I always thought "Simon Says" was a terribly demode game. It was invented in the 80s. Now it was anyway, hmm? So; let's play Karl Says. Begin! (At this point Rei would bang her gong, but Rei's away playing on Harmonicas she stole from Bob Dylan. She hangs around his concerts, and picks them up off the ground. At this point I think he's given up on caring about who-the-freaky-Japanese-lady-in-black is, anyway. Hedi does the same with Kate Moss's old boyfriend. Can't remember his name. He stalked him, though. Took millions of pictures. Stuck them on his walls throughout his house. Made underwear out of them.)
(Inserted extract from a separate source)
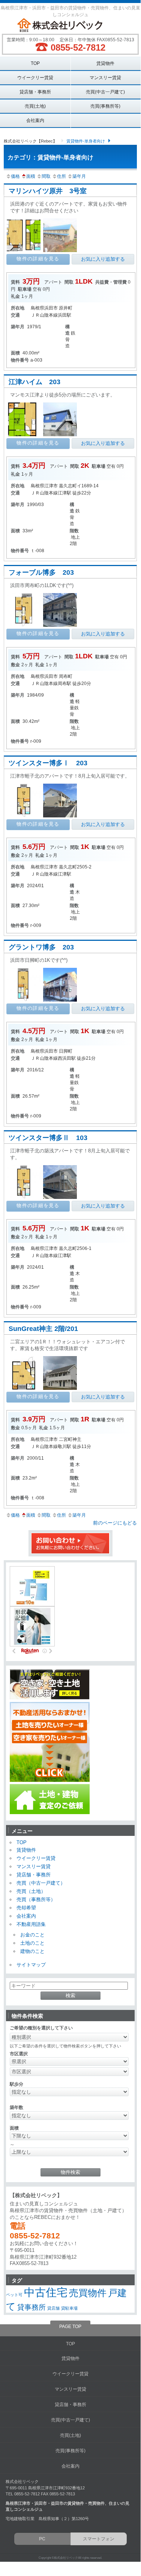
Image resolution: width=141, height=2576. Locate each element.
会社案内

Karl Says listen to these people: Rachael Please. They're chic, though myspace makes me throw up. So it's probably best if you get a piece of paper, and tape the piece of paper to the bit that says "MySpace" and then listen to the music, hmm? Maybe those of you who listen to "Hey there Delilah" and buy scented candles from K-Mart and are still freaked out my that young man Marilyn Manson, will not like it. (Marilyn's a nice boy. But someone like, say, Sarah Palin-- she really does scare me. How she dresses. I try to stay non-political, hmm? But she- well, she is an exemption. That and Barbie dolls. Barbie dolls are terrifying. The clothes they wear manage to be never ever chic. And Bratz. Have you people seen Bratz? The proportions!)
Right. And there's Stefano "I never wore sneakers apart from when I wear new balance" Pilati.
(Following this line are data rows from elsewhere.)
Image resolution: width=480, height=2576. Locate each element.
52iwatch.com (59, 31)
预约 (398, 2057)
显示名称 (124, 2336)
There's an article in the New York Times in which he comes off as too pretentious for words.
Yves is rolling in his grave. Actually, he isn't. He's rolling on the floor. But this makes him look- how do you say- a little puppy-dog-like. How adorable.
Stefano's clothes are.....wearable for around the house, perhaps. He just should not speak. Cut off his tongue, hmmmm?